As depicted in Fig. 8, a second frequency-selective editing pulse is added to the basic pulse sequence in Fig. 7A. Implementation details of this pulse sequence are provided in the Supplementary Information. The number of data points for ADC1 is reduced to 100 and the number of data points for ADC2 is set to 850. The values for τ1, τ2, and τ3 values remain the same as in Fig. 7A. The neurochemical signals acquired by ADC1 and ADC2 are combined and placed into a single 2D dataset in the (m, n) space. The time delay between the start of ADC1 and the start of ADC2 is τ1 + τ4 + τ5–τ3 = 110∆t. Overall, the 2D dataset contains 256 rows and 1060 (100 + 110 + 850) columns, in which columns 100–209 are filled with zeros. J-evolution for the targeted spins in column 265 (210 + (τ4–τ5)/∆t) is refocused by the 2nd editing pulse.

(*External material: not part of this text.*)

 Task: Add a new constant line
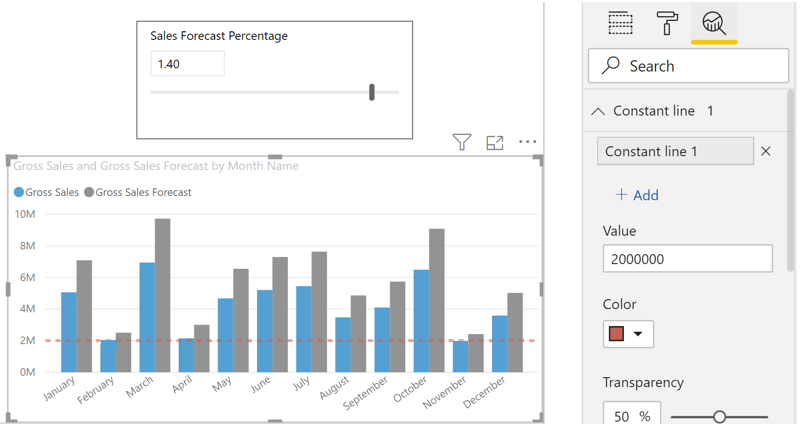coord(637,195)
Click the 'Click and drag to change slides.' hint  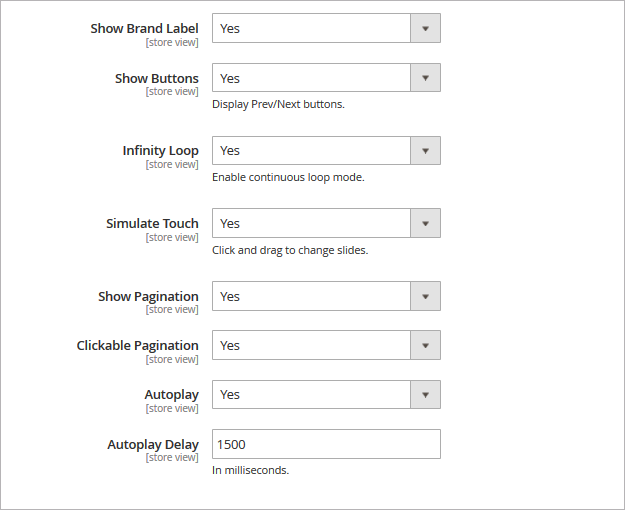(290, 250)
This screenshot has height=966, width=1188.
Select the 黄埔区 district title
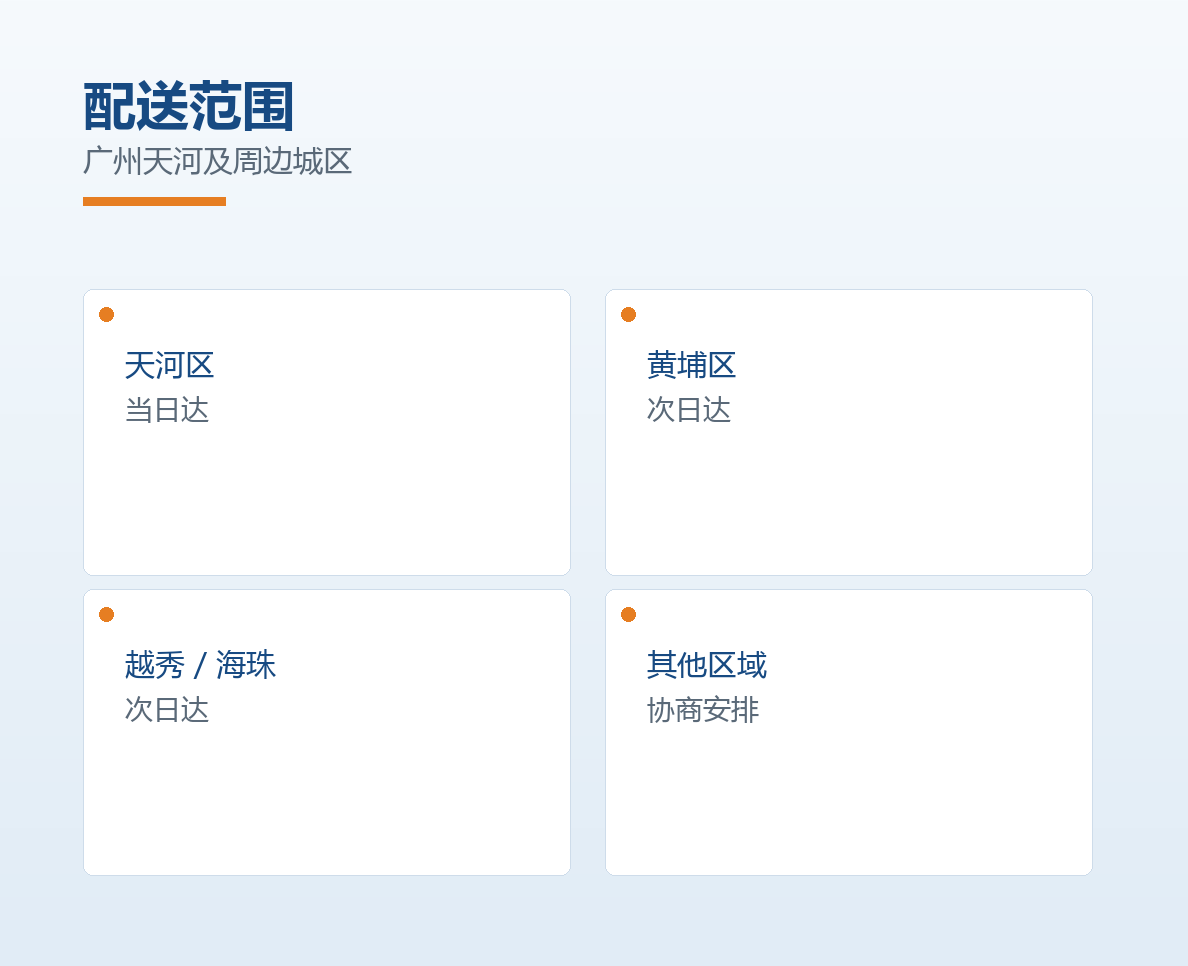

A stimulated echo acquisition mode (STEAM)59 block is appended to the main sequence block to acquire unsuppressed water signals for computing sensitivities of the multi-channel receiver coil60 and frequency correction49. This STEAM block also pre-saturates the longitudinal magnetizations for the next τ2 increment.

In vivo experiments

Six healthy participants (4 female and 2 male; age = 44 ± 13 years) were recruited and scanned using a Siemens Magnetom 7 T scanner. Written informed consent was obtained from the participants before the study following the procedures approved by the Institutional Review Board (IRB) of the National Institute of Mental Health (NIMH; NCT01266577). All experimental protocols and methods were performed in accordance with the guidelines and regulations of NIH MRI Research Facility. A three-dimensional (3D) T1-weighted magnetization prepared rapid gradient echo (MPRAGE) image was acquired with TR = 3 s, TE = 3.9 ms, data matrix = 256 × 256 × 256, and spatial resolution = 1 × 1 × 1 mm3. A 2 × 3.5 × 2 cm3 MRS voxel was placed in the cingulate cortex with a water linewidth of 13.4 ± 1.6 Hz. The proposed pulse sequence (Fig. 8) was used to acquire data with dual-band editing pulses. These pulses had a 180° band at 2.12 ppm and a 90° band at 4.38 ppm targeting the NAA aspartyl CH proton. Seven variable power RF pulses (sinc-Gauss pulse; duration = 26 ms; FWHM bandwidth = 105 Hz) with optimized relaxation delays (VAPOR) were used for water suppression.

Figure 8
figure 8

Schematic diagram of the TREND pulse sequence with a second editing pulse (180S), a second ADC (ADC2), and a STEAM block for acquiring unsuppressed water signals. The time delay between the main sequence block and the STEAM block is 2τ2,last–2τ2, where τ2,last is the τ2 value for the last τ2 increment. τ1 = 17.5 ms; τ2 = τ2,0 + m∆τ2, where τ2,0 = 17.5 ms, m = 0, 1, … 255, and ∆τ2 = 0.4 ms; τ3 = 8.3 ms; τ4 = 21.9 ms; τ5 = 10.9 ms; duration of 180S = 15 ms; ADC1/ADC2/ADC3 data points = 100/850/512; and ∆t = 0.2 ms.

The in vivo dataset in the (m”, n) space was averaged into 11 bins with bin 0 containing all 100 columns of data from ADC1 and the remaining 850 columns from ADC2 evenly divided by bins 1–10. Details on T2 quantification are provided in the Supplementary Information.